Hay tanto que debo hacer este día, sin embargo, tengo ganas de no hacer nada, más bien, de hacer sólo lo que me venga en gana. Y hasta este momento, casi lo he logrado. Comencé la madrugada todavía agüitada por la madriza que se llevó Margarito, pienso en su cerebro casi desprendido y en la sonrisita estúpida que lucía después de cada golpe en la cabeza. Trato de entender por qué, por qué. ¿15 millones de dólares sería una razón? Fue la respuesta en una charla rica con amigos expertos en deportes por televisión y en sus propiedades terapéuticas, los escucho y pienso, cuánto los quiero. Desperté tarde. Abrí Kafka en la orilla, y viajo junto a él en un tren. Hablé más de una hora con mi hermana, desayuné y tomé café, a distancia, con ella. Busco en Internet información sobre un lugar al que deseo ir. Analizo la palabra procrastination y su aplicación en mi persona. Cuando sentí hambre de nuevo, pensé en algo que se me antojara: hummus. Busco la receta, mezclo los ingredientes, el mejor hummus que he probado en años, de verdad quedó bueno. Pienso. Pensar no está en mi lista de domingo (a veces es inevitable). Leo a Murakami (again), Kafka en la orilla, de nuevo me adentro en su atmósfera nostálgica, silenciosa y oscura, de imágenes claras y ciertas, pienso en cuánto me gustaría poder decir: escucha esto, y leer uno, dos, diez fragmentos en voz alta, permanecer en silencio unos instantes y decir: pinche Murakami, cómo puede ver tanto. Y escuchar: sí, es un cabrón.
Encuentro este diálogo entre Kafka Tamura y Ôshima:
–Según la historia de Aristófanes que sale en El banquete de Platón, en el mundo mítico de la Antigüedad había tres clases de seres humanos –dice Ôshima-. ¿Lo sabías?
–No –respondo.
–El mundo antiguo no estaba compuesto por hombres y mujeres sino por hombres-hombres, hombres-mujeres y mujeres-mujeres. Es decir, que un ser humano comprendía dos personas de ahora. Y así vivían todos satisfechos y felices. Sin embargo, los dioses los partieron a todos con un cuchillo por la mitad. De un corte limpio. Como resultado, el mundo se dividió en hombres y mujeres, y desde entonces los seres humanos van corriendo desesperados de un lado para otro buscando la mitad que les hace falta.

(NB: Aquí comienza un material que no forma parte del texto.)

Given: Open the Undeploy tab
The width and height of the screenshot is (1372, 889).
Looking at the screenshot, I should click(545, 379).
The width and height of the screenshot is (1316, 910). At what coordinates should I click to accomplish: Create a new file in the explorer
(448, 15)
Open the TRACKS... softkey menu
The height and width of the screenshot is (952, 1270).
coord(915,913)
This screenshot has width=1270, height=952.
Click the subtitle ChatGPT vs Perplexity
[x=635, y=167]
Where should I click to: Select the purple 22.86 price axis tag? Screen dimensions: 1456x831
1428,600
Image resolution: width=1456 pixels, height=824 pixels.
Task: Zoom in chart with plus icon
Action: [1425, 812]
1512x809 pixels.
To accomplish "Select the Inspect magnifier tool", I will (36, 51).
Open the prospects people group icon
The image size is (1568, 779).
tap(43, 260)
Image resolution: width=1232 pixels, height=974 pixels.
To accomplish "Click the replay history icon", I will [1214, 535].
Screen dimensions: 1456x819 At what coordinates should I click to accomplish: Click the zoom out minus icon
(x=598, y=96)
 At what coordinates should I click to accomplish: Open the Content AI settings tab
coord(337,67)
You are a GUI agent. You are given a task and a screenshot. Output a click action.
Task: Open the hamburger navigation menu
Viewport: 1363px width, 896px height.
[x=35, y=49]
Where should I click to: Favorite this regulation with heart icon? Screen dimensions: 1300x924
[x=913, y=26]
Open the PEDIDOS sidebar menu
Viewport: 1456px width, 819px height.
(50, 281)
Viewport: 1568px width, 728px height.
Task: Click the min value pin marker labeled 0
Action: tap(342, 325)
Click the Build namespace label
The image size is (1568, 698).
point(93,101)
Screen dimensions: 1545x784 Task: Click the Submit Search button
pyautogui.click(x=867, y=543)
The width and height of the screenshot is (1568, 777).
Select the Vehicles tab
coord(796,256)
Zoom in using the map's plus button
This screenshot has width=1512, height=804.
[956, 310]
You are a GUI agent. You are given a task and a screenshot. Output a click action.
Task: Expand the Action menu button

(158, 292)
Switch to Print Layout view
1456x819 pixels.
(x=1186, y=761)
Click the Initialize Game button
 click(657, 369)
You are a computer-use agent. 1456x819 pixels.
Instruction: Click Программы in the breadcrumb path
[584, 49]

–¿Y por qué hicieron los dioses eso?
–¿Partir los seres humanos en dos? Pues vete a saber. Los actos de los dioses nunca son fáciles de comprender. Los dioses son irascibles y tienden a ser, ¿cómo te diría?, excesivamente idealistas. Puestos a suponer, tal vez se tratase de algún castigo. Como la expulsión de Adán y Eva del paraíso que sale en la Biblia.
–El pecado original –digo.
–Exacto. El pecado original –dice Ôshima. Y hace oscilar el largo lápiz entre los dedos índice y corazón como si fuera una balanza–. En definitiva, lo que quería decirte es lo siguiente: para un ser humano es muy duro vivir solo.
Vuelvo a la sala de lectura y sigo con la historia de Abu-al-Hassan, truhán. Sin embargo, no logro concentrarme en la lectura. ¿Hombres-hombres, hombres mujeres, y mujeres-mujeres?
.
Yo pienso, mientras termino el hummus y veo el tiempo trascurrir un poco más de prisa.